Some principal streets in Accra have been taken over by filth shortly after the three-day Christmas holidays, the Ghana News Agency observed during a tour of some streets of the capital on Tuesday.
However, the sanitation situation was better on some streets around the Ministries, Independence Square, areas near the Accra Psychiatric Hospital and Holy spirit Cathedral, and Osu Oxford Street.
Though measures have been put in place to ensure proper sanitation in the city during the festive season in line with the Government’s vision of making Accra the cleanest city in Africa, filth continues to remain a challenge in the capital.
Madam Akosua Oteng, a street vendor around the Kwame Nkrumah Interchange, attributed the garbage heaps on the streets to pedestrians, who litter indiscriminately and evening traders who dump their garbage during the night.
“Those who dump here are often passers-by and some traders. When you confront them, they tell you that Zoomlion will come and sweep,” she said.
She further stated how the various Assemblies had refused to do their jobs hence causing the practice to be perpetuated with impunity. She said this was a bad attitude that needed to change.
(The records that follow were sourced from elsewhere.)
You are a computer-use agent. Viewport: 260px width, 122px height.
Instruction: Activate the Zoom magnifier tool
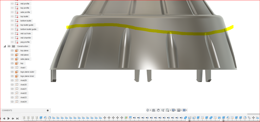click(x=163, y=110)
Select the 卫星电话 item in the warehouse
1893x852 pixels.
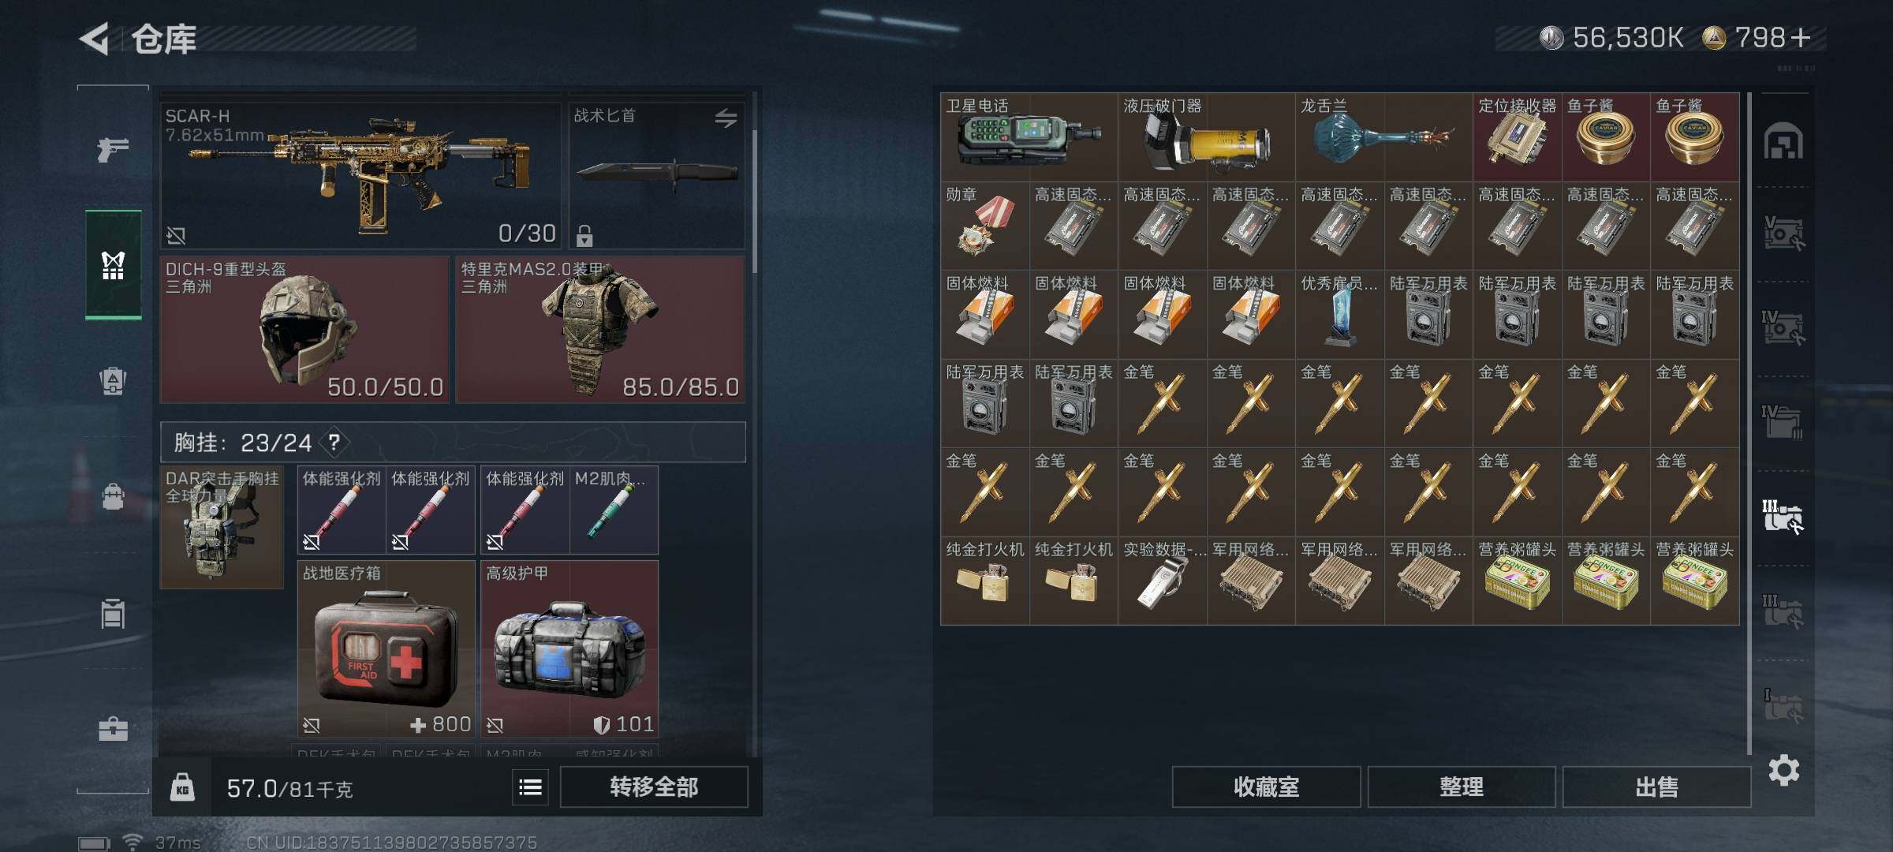1029,136
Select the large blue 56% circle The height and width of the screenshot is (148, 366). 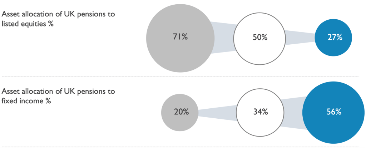pos(333,113)
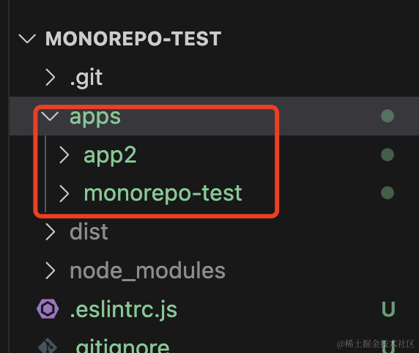The height and width of the screenshot is (353, 419).
Task: Expand the .git folder chevron
Action: (51, 78)
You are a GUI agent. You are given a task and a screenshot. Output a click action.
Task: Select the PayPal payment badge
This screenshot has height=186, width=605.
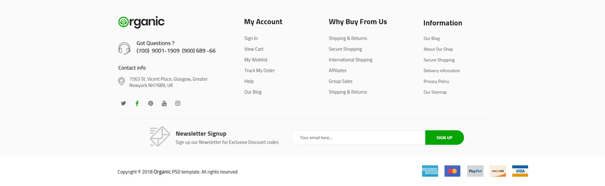(x=475, y=171)
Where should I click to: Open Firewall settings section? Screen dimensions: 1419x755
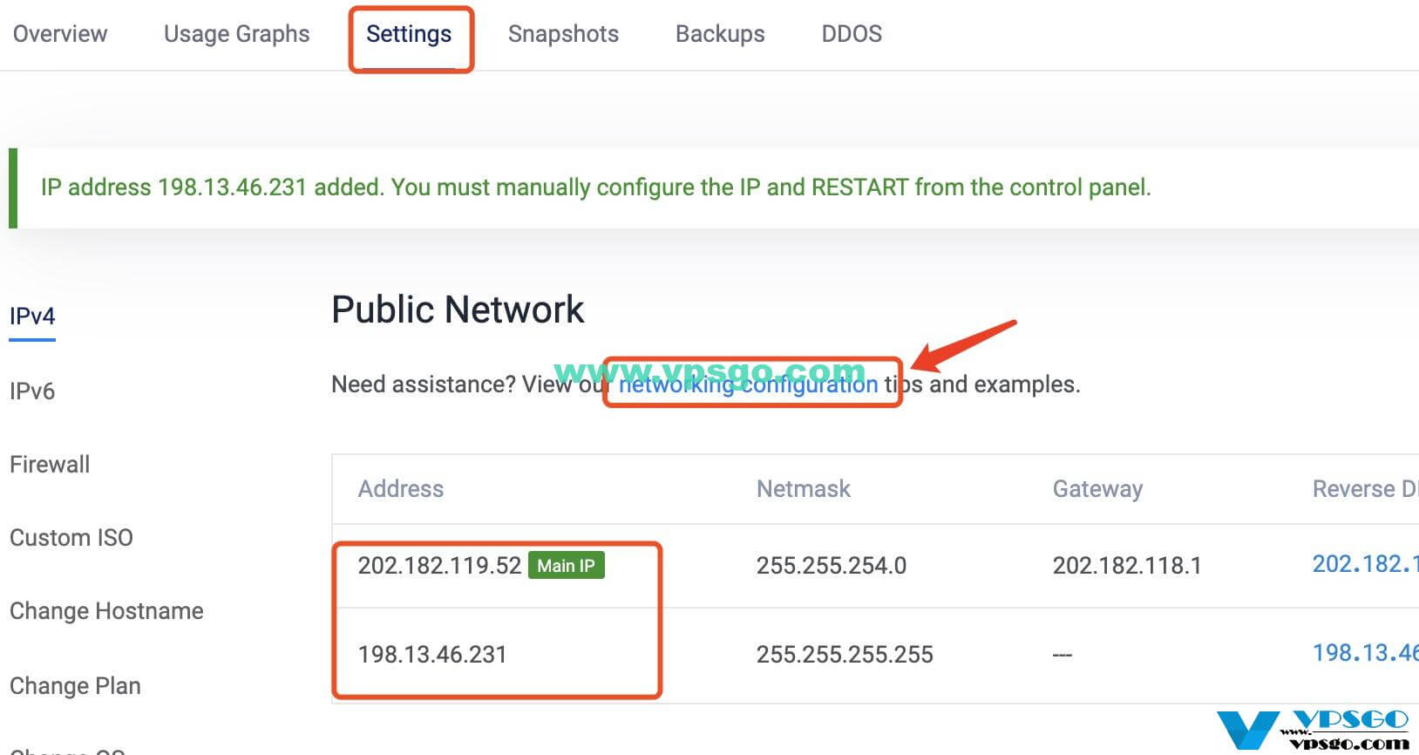pos(50,464)
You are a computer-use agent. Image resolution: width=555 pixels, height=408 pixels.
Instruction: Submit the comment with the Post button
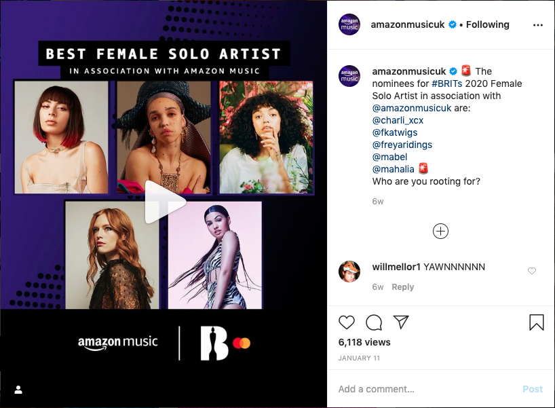coord(533,389)
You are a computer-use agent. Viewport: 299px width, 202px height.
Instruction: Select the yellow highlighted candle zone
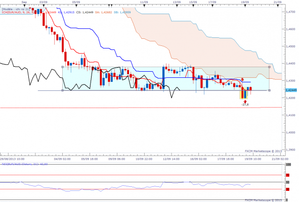point(243,93)
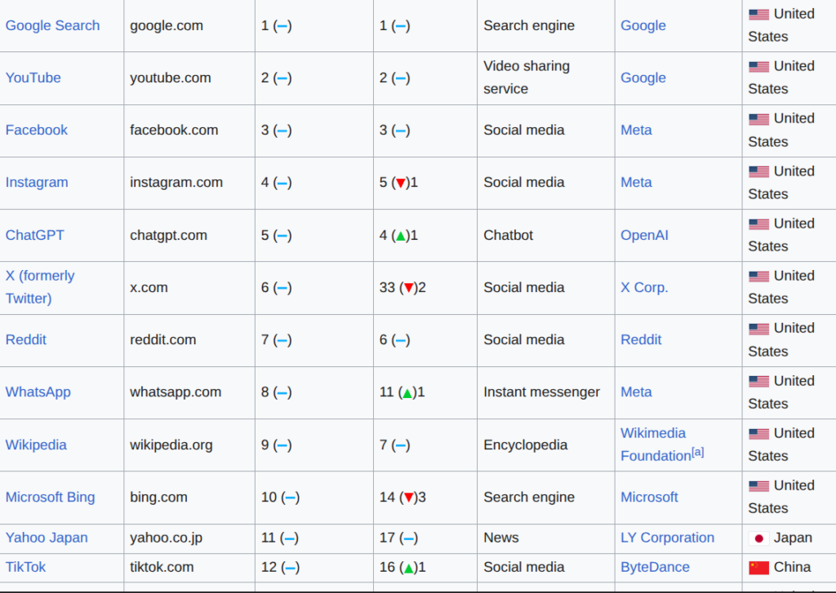Screen dimensions: 836x593
Task: Follow the ChatGPT link
Action: 34,235

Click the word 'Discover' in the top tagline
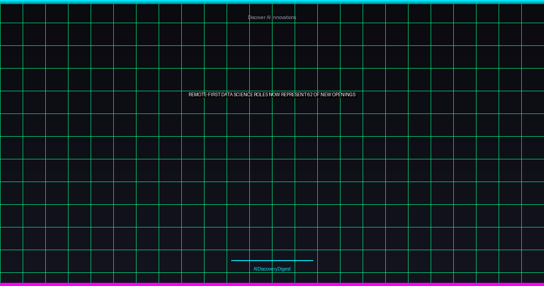[257, 17]
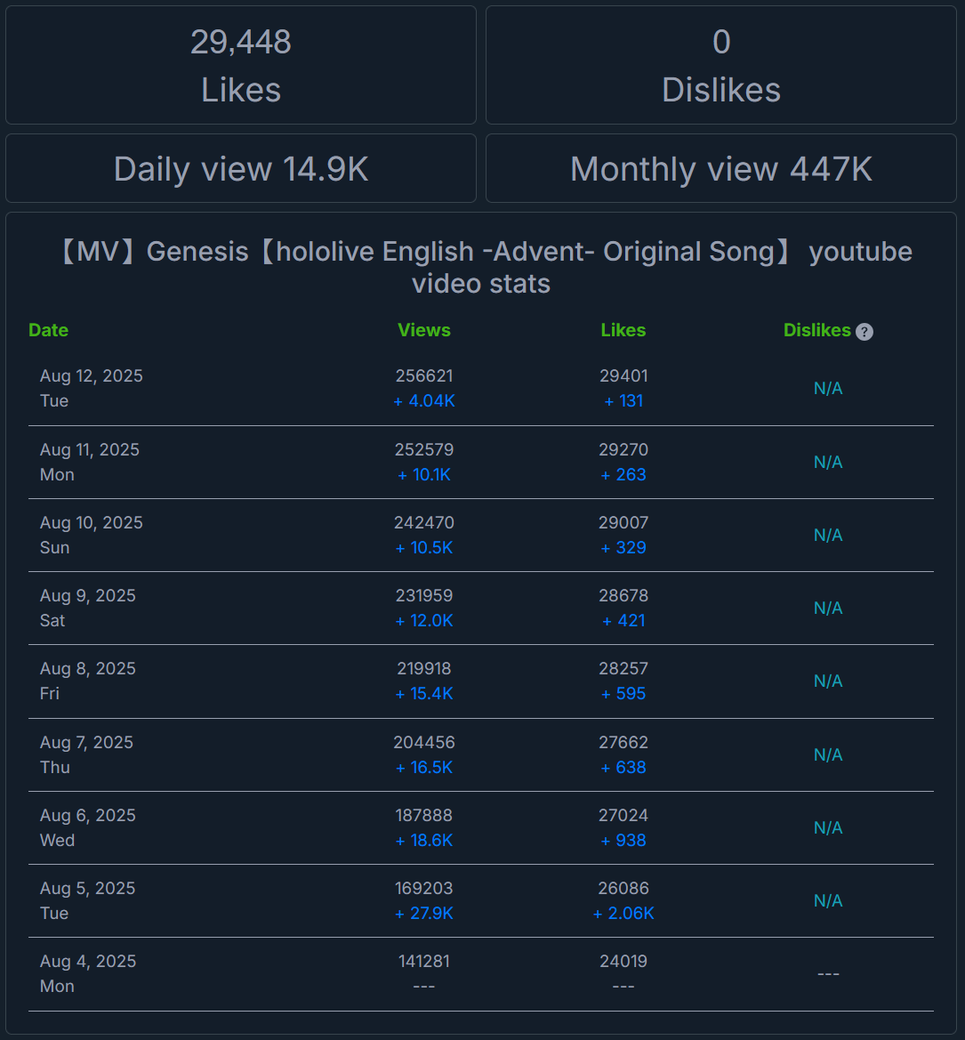
Task: Click the N/A dislikes for Aug 9
Action: point(828,609)
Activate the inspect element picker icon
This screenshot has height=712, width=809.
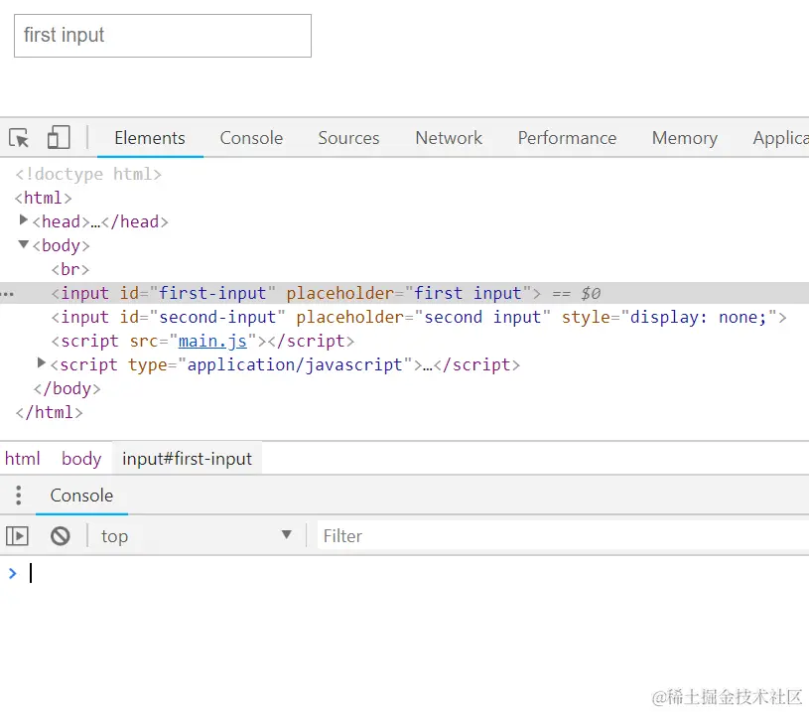click(x=19, y=138)
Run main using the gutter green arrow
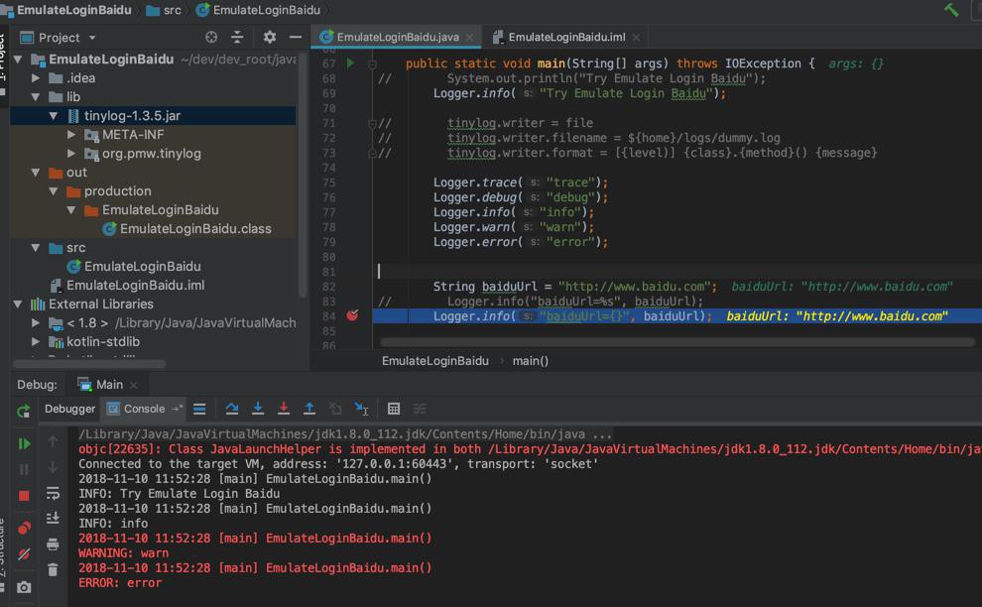 coord(350,63)
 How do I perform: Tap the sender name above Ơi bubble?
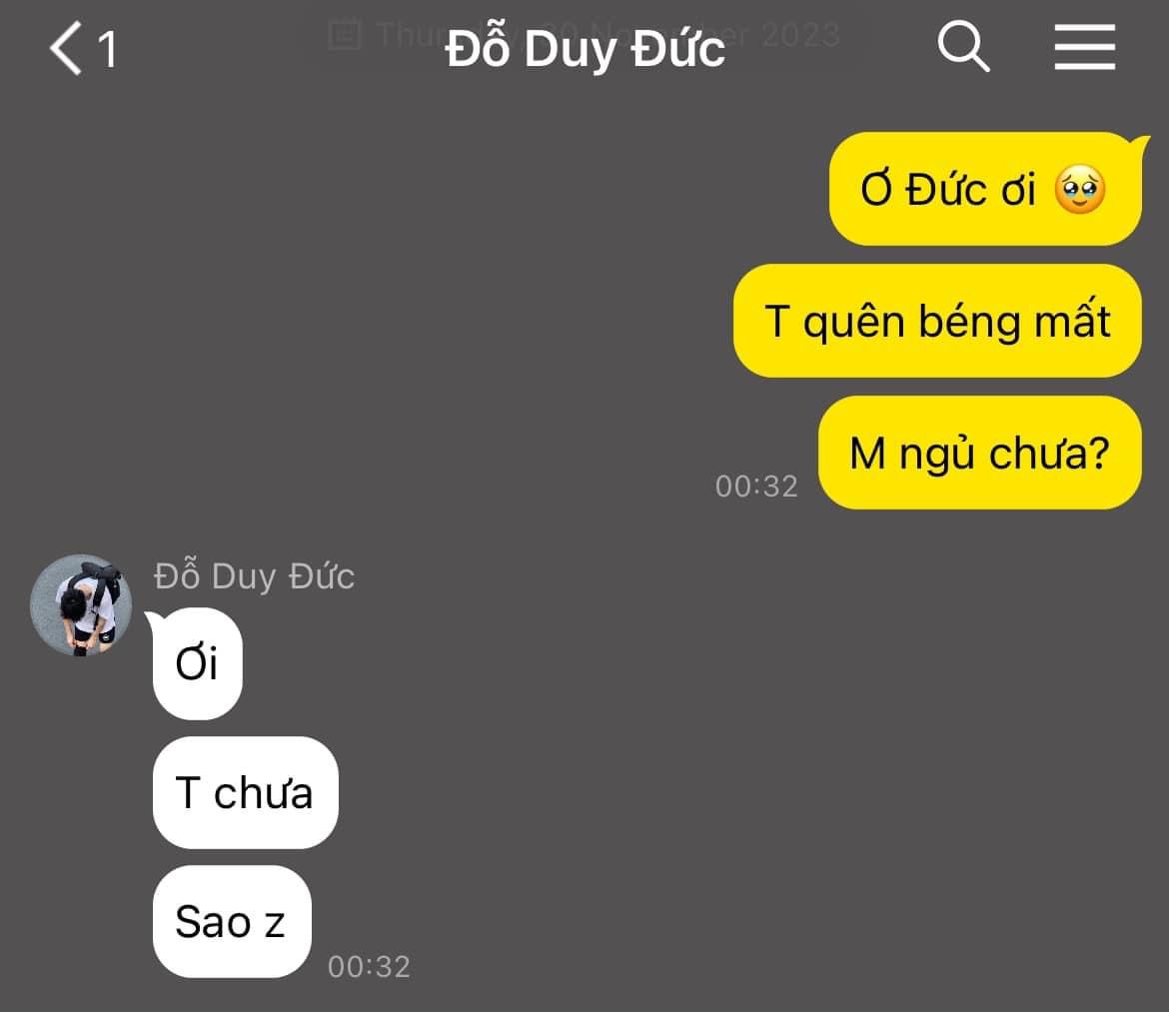pos(254,576)
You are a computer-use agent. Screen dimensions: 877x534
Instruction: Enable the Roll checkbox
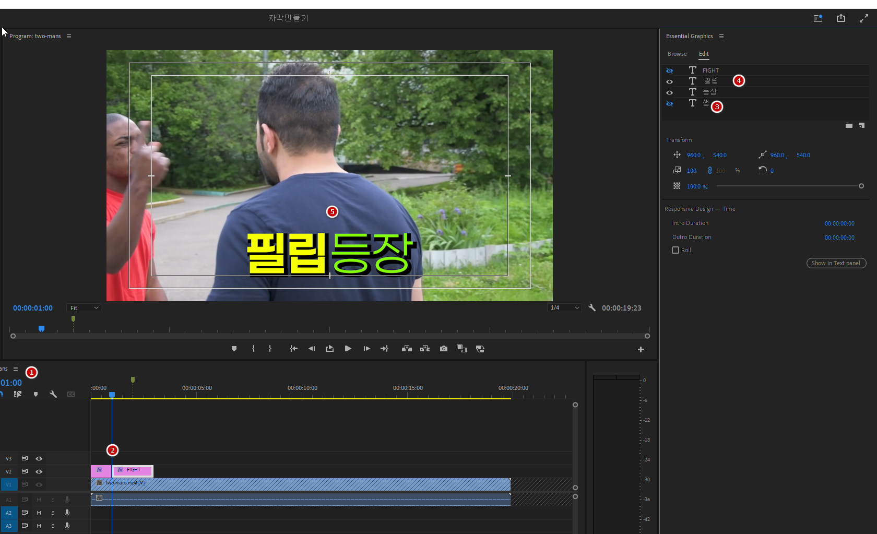(x=675, y=250)
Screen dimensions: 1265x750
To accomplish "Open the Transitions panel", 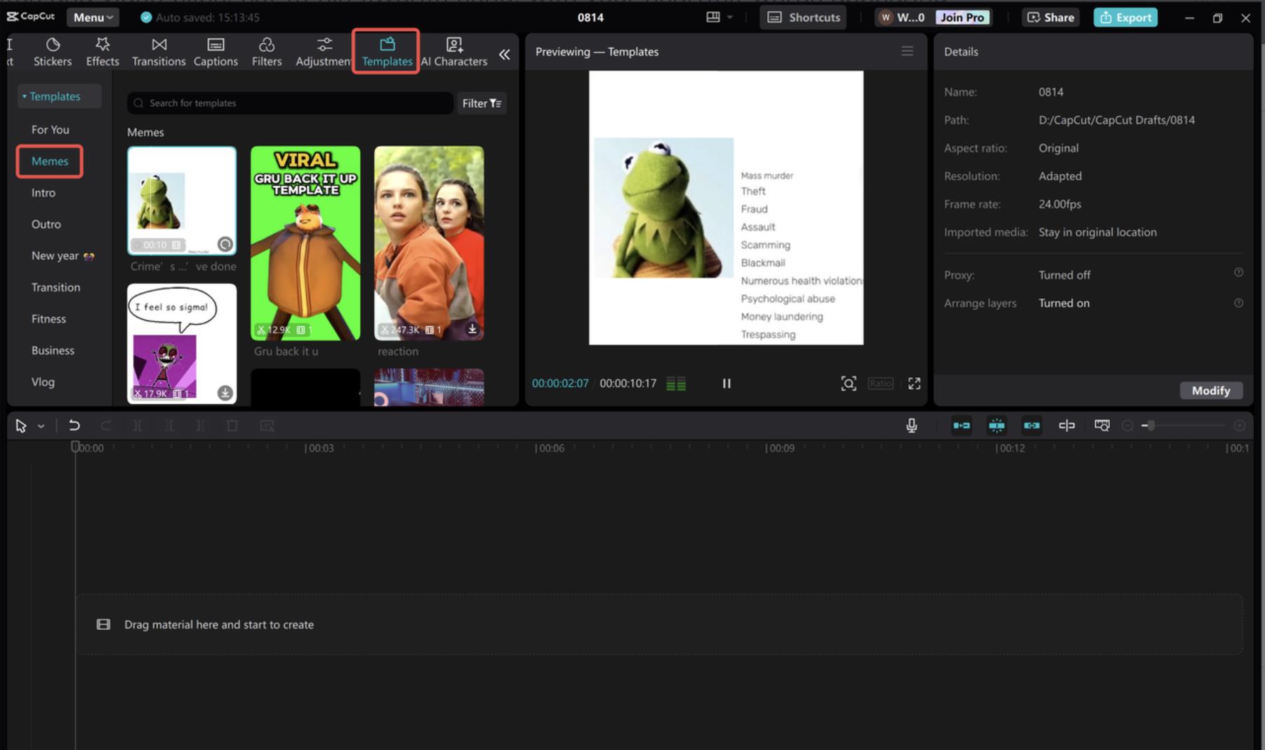I will pyautogui.click(x=159, y=52).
Adwoa Amankwa Boadi, a food vendor at the Kaneshie market, attributed the delay in emptying rubbish bins at the market as one of the causes for poor sanitation and the habit of littering, which she said had increased during the festive season.
Madam Boadi was more concerned with the choked underground drains that had not been desilted for a long time, which she said could end causing flooding and disease outbreak with the slightest rain.
“The pile of rubbish since we hit December has increased because a lot of people have flocked to town to trade and shop. Though rubbish bins have been provided, they are usually not emptied on time so there is always a spillage which end up in the underground drain which is already choked. What I am afraid now is flooding when it rains and a cholera outbreak”, She said.
Evans Boakye, a coconut seller at the Tema Station, was not surprised at the level of filth that had engulfed the surroundings, as according to him, this had always been the trend and increases during the yuletide.
For him, the solution to the problem is for traders, passengers, and drivers to cease the habit of littering and for the Assemblies to enforce the byelaws on sanitation.
Festus, a driver nearby, agreed with him that an attitude change was a prerequisite for cleanliness but, more stringent actions such as the arrest and prosecution of sanitation offenders needed to be applied.
Poor sanitation, according to a 2012 desk study carried out by the Water and Sanitation Program (WSP) and published by the World Bank costs Ghana more than US$290 million each year, an equivalent of US$12 per person in Ghana per year or 1.6 per cent of the national Gross Domestic Product (GDP).
In 2017, the President, Nana Addo Dankwa Akufo-Addo pledged to make Accra the neatest and best city in Africa by the end of his first term of office.
However, for more than two years into his second administration, the issue of Sanitation continues to remain a challenge in the country, particularly in Cosmopolitan areas such as Accra, Kumasi among other urban areas with huge populations.